Brasiliense, a autora reconhece que o espaço geográfico de sua infância atravessa sua escrita. “Brasília é um paraíso artificial que, ao mesmo tempo, esmaga as pessoas com toques de recolher e distâncias calculadas. Nascer e crescer aqui é uma experiência impressa na minha subjetividade”, afirmou em entrevista ao Jornal de Brasília. Essa ambivalência entre ordem e sufoco perpassa os poemas, que misturam crítica social e confissão íntima.
Escrito em momentos dispersos“nos intervalos de trabalho, de madrugada, dentro de ônibus e ubers”, “Amarga” surgiu como uma resposta pessoal ao cansaço contemporâneo. “Foi um livro que me diverti escrevendo. Embora eu nem sempre goste de ver a arte como algo terapêutico, não posso negar que ele foi uma bóia de salvação enquanto eu me afogava em momentos difíceis”, confessa a autora.

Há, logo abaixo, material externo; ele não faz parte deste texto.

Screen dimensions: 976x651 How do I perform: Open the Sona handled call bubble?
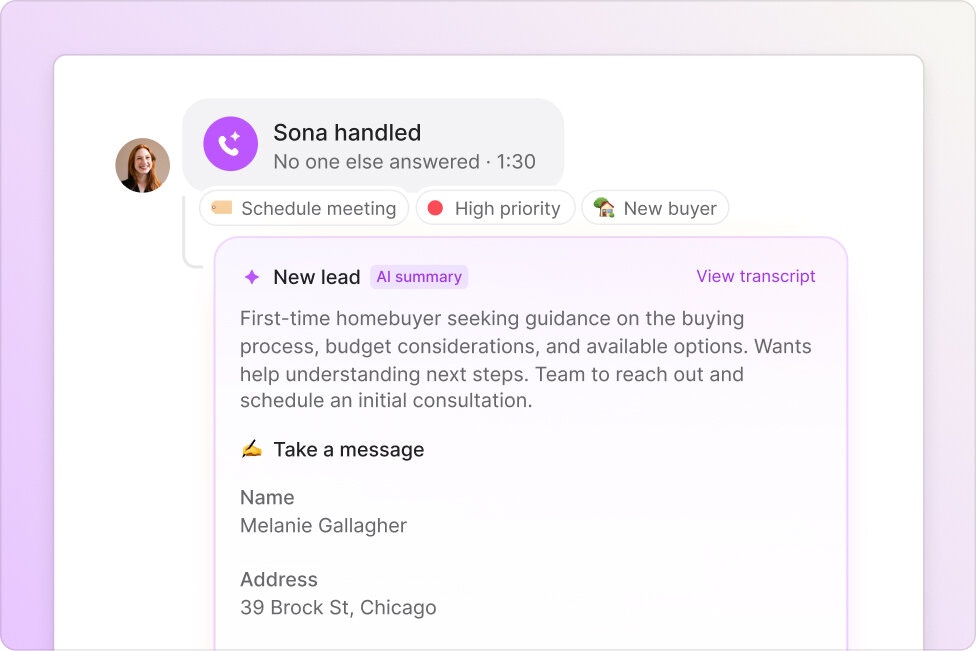[x=373, y=145]
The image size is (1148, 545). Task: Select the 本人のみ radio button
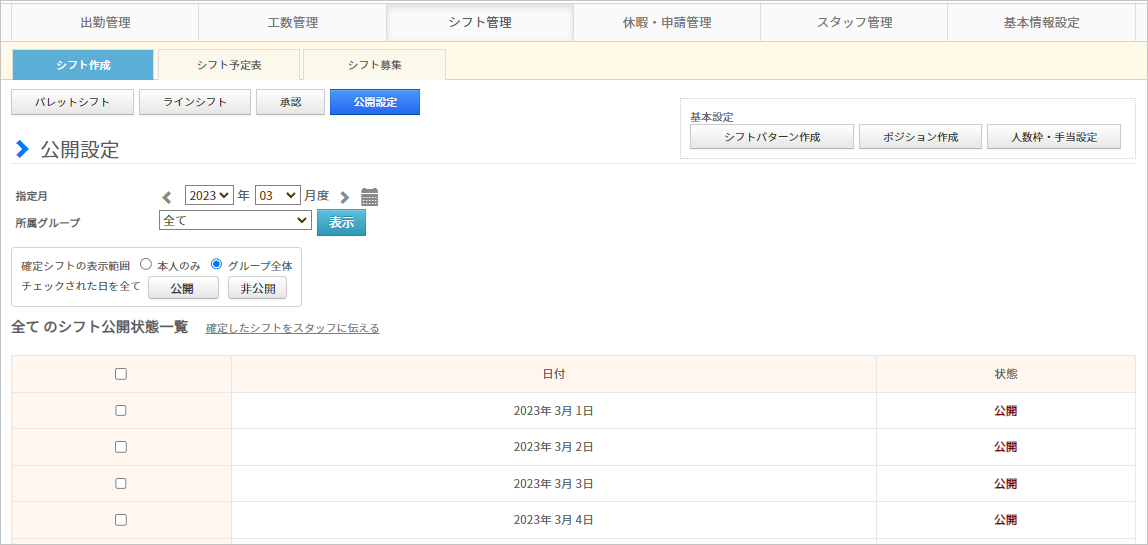[x=146, y=265]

As influências de Maíra transitam entre a literatura e outras linguagens. De Hilda Hilst, Cecilia Pavón e Adélia Prado, herdou a liberdade formal e o olhar para o cotidiano. Da música e da cultura punk feminista, especialmente Courtney Barnett e o universo DIY, absorveu o ritmo e a ironia. O resultado é uma poesia que a própria autora define como “cartunesca”, em que o humor e o desespero dividem o mesmo quadro.

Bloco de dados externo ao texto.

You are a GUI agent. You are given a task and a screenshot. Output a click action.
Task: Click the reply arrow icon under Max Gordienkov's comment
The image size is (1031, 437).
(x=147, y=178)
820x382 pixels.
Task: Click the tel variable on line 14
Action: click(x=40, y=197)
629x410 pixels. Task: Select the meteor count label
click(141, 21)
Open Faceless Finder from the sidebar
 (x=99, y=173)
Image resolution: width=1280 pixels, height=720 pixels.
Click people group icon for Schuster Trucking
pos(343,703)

A capa é assinada pelo quadrinista Caio Gomez, parceiro de Maíra em outros projetos, como o zine “Faz sol e chuva em Brasília”.Quem participar da pré-venda receberá 10% de desconto, um marca-páginas, um botton personalizado e uma vaga na oficina “Escreva sua raiva: um mergulho pelas águas da fúria feminina”, ministrada pela autora.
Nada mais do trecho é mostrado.